Activity: Exactly the lines from the line containing "393x461 pixels." through the final line of the entries below must be returned, and only those, without pictures.

Stored data:
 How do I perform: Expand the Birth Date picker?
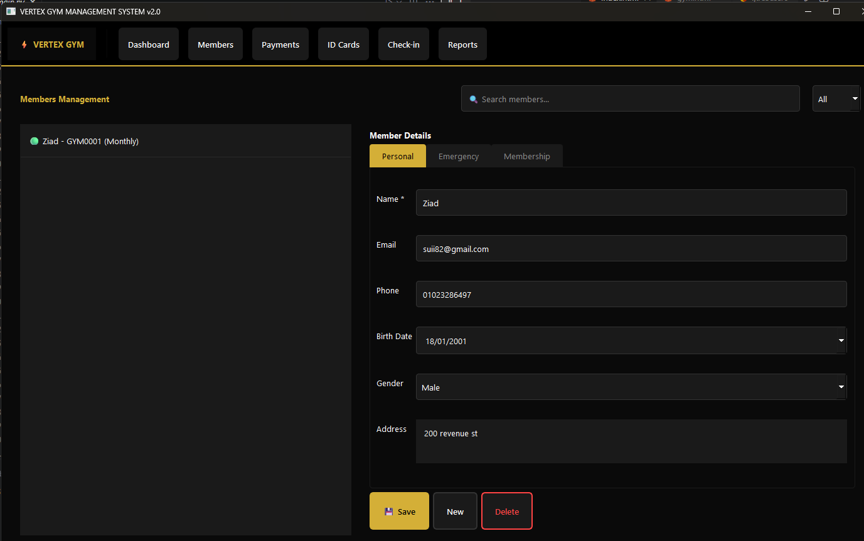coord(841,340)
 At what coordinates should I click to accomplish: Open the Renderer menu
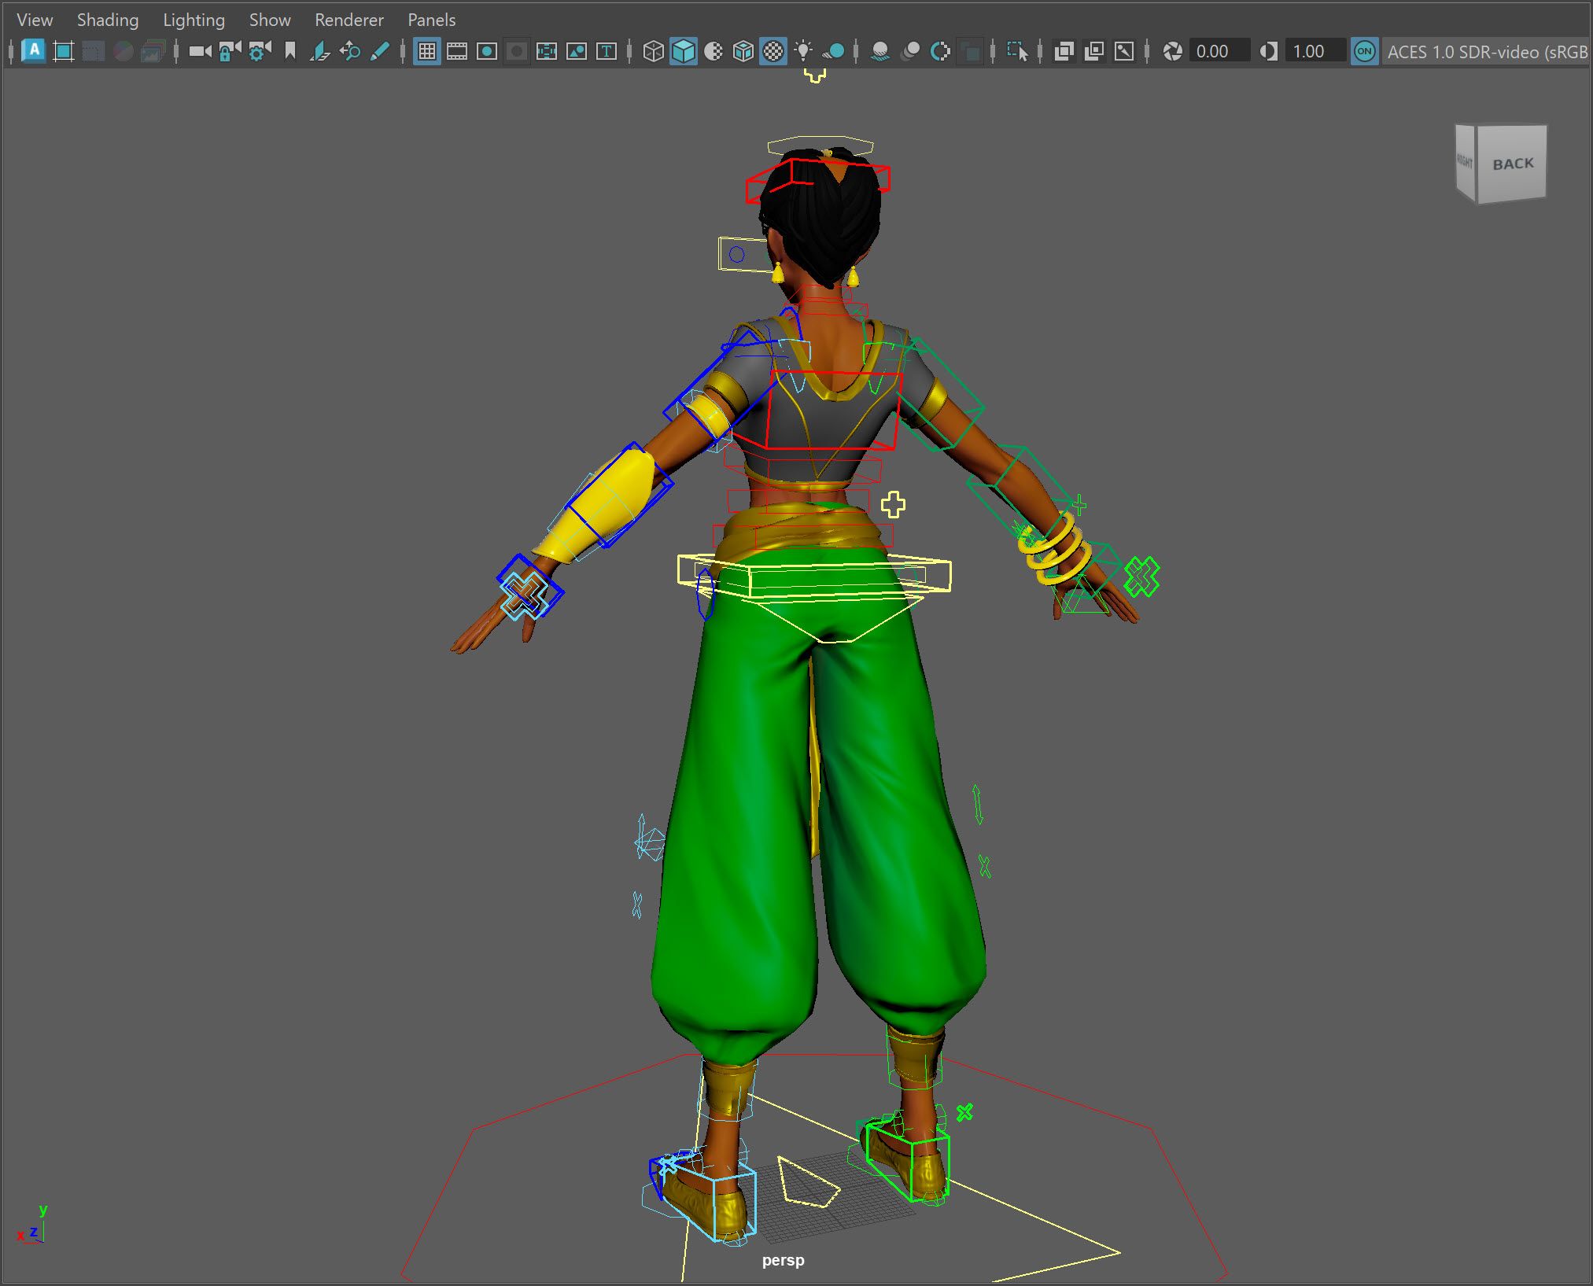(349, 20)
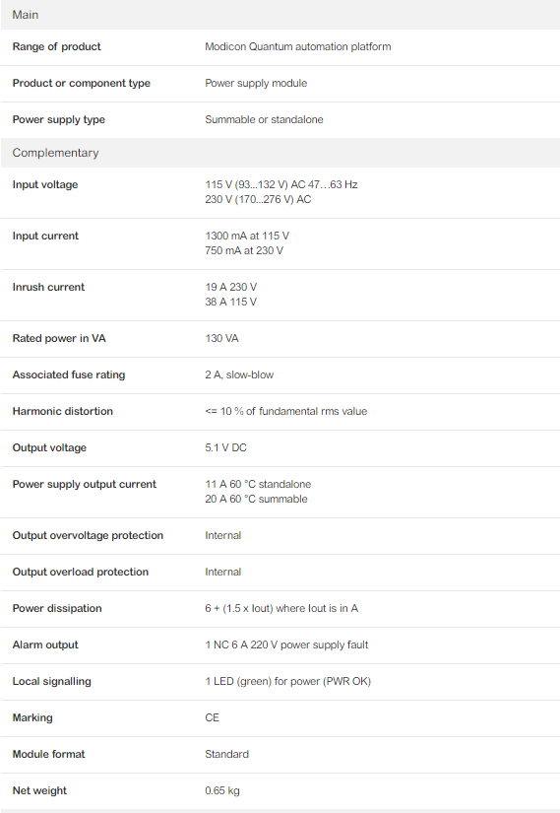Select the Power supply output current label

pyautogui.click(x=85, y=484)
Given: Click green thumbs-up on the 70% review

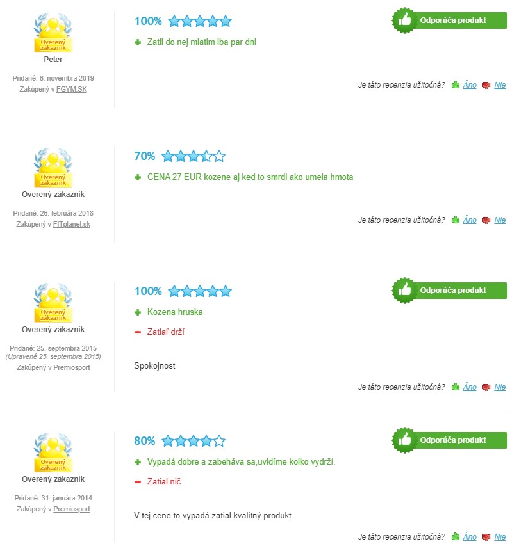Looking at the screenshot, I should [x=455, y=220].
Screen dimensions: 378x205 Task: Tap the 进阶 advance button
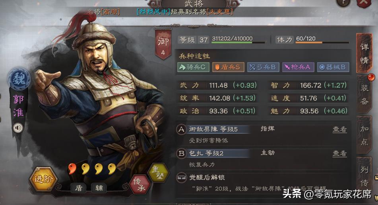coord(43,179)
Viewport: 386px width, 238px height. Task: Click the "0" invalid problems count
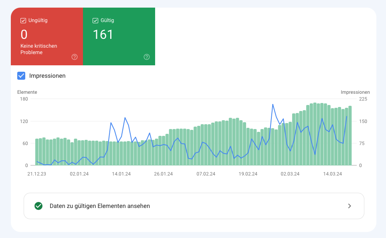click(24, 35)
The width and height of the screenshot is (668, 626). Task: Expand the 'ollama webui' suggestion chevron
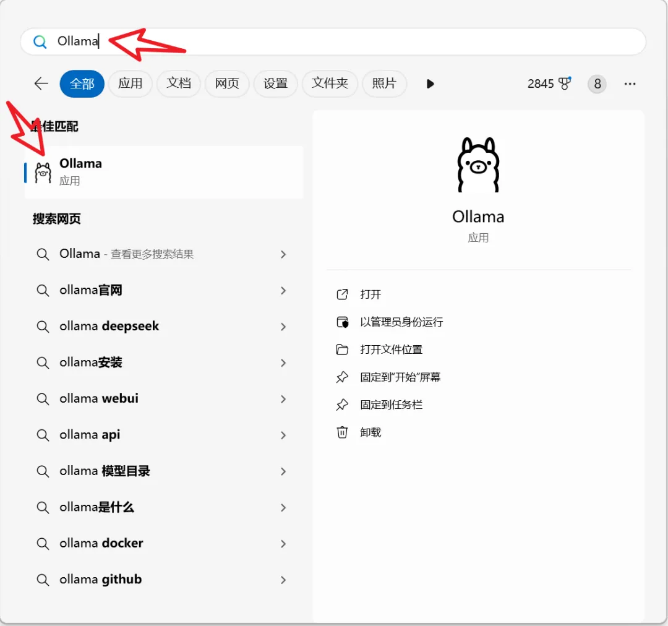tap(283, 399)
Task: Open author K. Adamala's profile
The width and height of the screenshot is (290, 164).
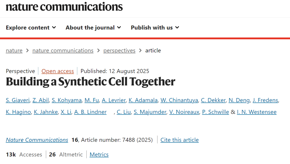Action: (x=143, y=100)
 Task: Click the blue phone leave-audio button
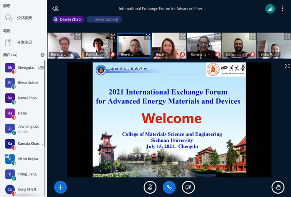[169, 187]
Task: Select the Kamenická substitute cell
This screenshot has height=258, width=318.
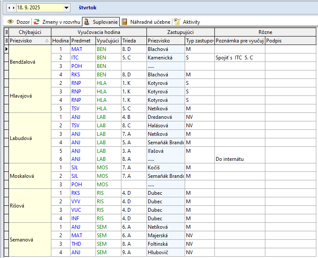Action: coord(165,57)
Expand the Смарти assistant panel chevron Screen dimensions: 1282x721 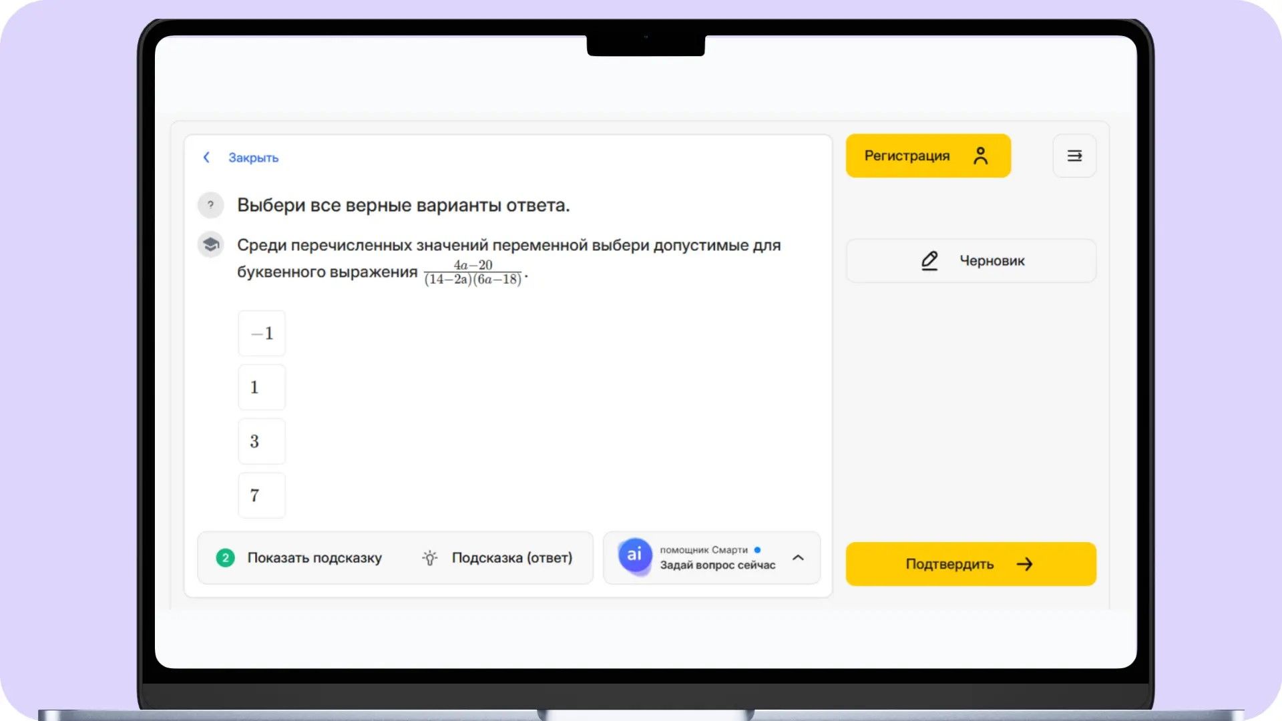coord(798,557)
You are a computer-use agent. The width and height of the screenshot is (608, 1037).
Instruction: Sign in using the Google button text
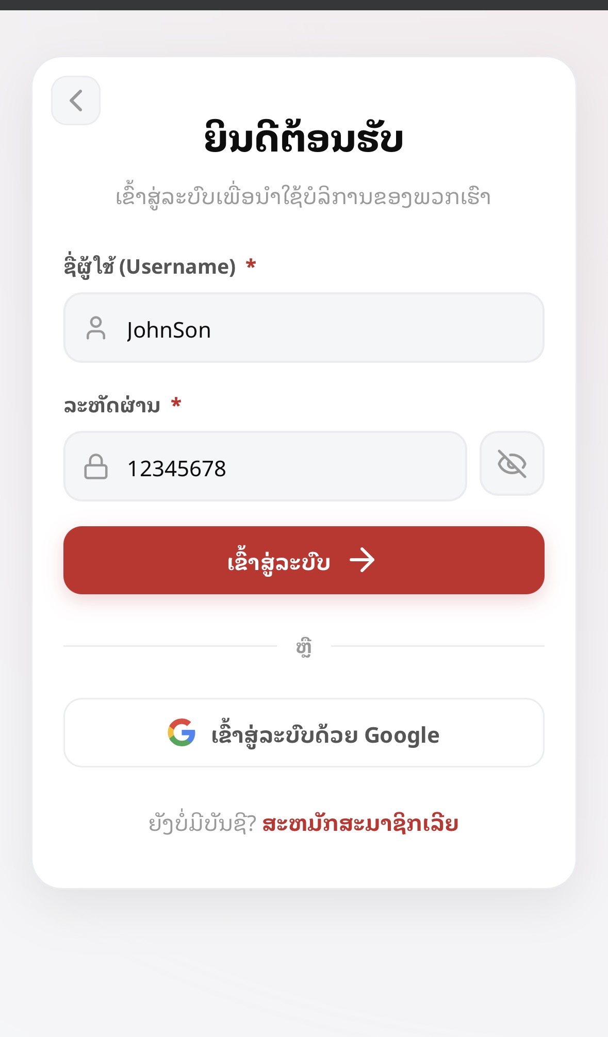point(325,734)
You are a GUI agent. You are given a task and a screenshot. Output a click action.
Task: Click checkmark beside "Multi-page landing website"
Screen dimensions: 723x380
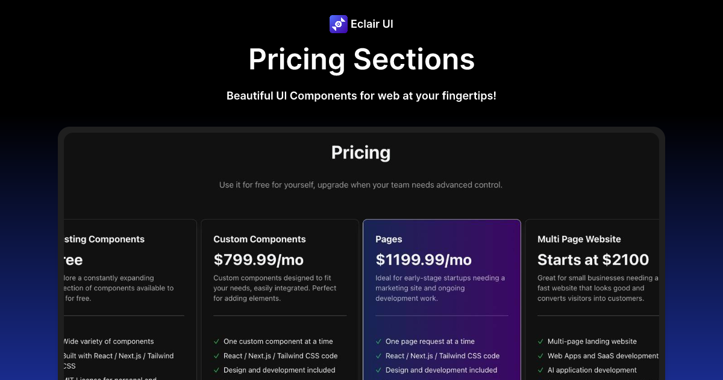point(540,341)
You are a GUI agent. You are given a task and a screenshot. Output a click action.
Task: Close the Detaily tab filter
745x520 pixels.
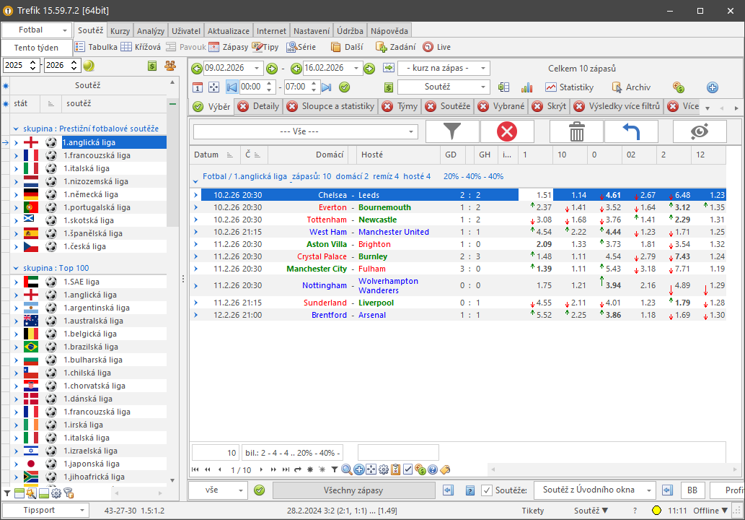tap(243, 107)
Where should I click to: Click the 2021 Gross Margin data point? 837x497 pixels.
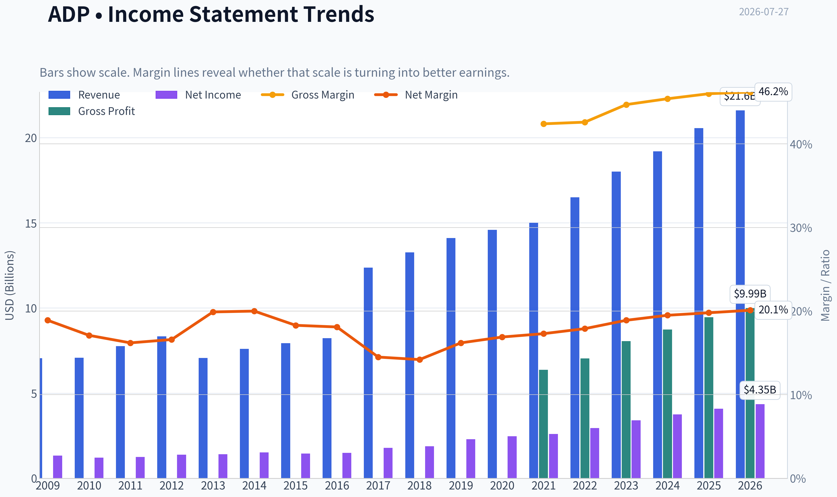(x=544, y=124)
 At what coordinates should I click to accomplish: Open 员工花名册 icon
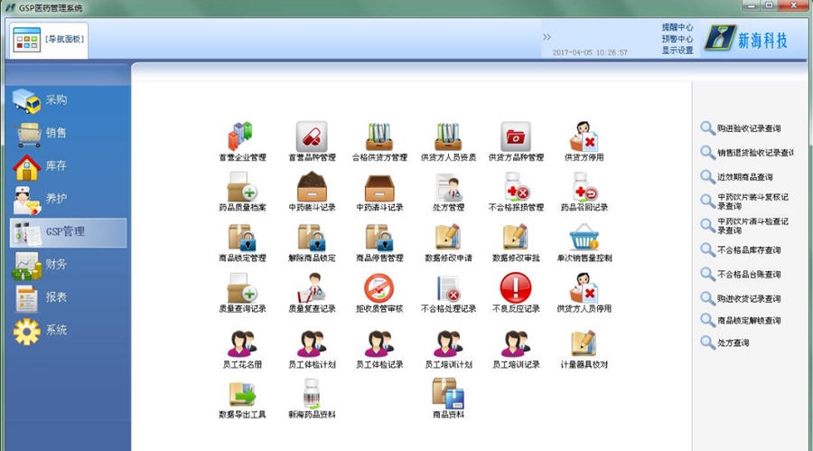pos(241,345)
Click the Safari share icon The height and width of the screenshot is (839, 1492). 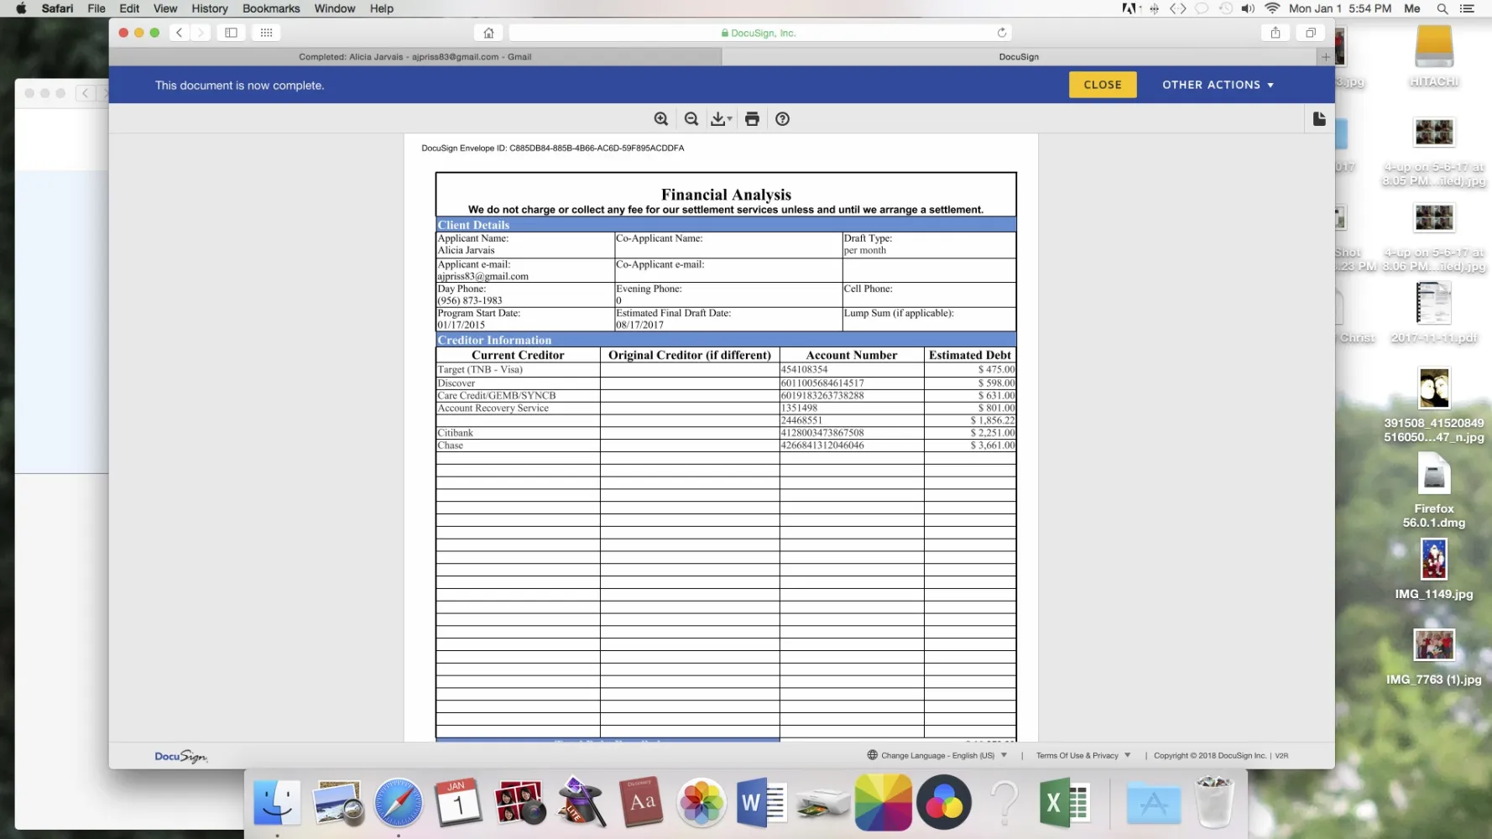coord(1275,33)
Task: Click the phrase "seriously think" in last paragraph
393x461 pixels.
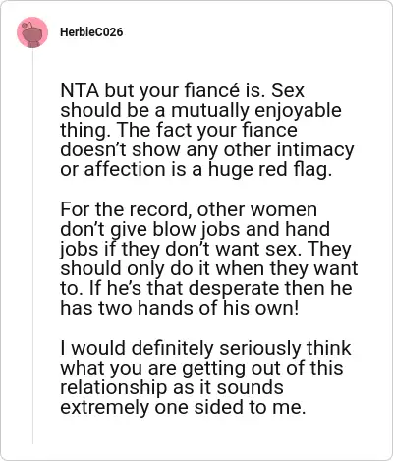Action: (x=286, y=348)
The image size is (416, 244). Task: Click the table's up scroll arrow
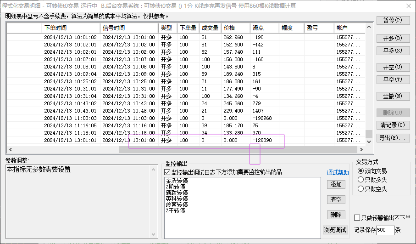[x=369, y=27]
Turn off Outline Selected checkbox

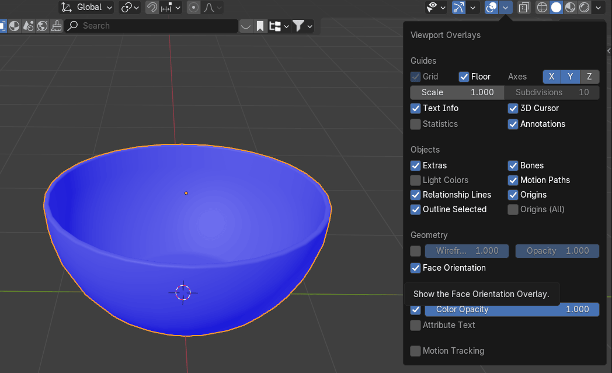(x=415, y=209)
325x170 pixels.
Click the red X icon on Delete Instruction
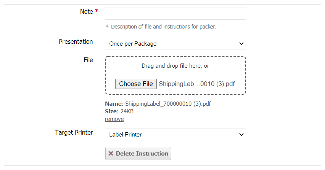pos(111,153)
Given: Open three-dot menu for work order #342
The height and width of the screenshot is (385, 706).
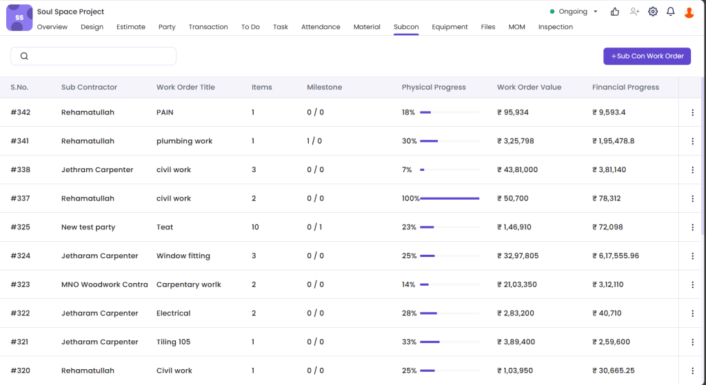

Expected output:
393x461 pixels.
Action: (x=286, y=348)
The image size is (416, 244). Task: Click the table's up scroll arrow
[x=369, y=27]
Turn off Outline Selected checkbox

(x=415, y=209)
325x170 pixels.
Click the red X icon on Delete Instruction
pos(111,153)
Given: Open three-dot menu for work order #342
The height and width of the screenshot is (385, 706).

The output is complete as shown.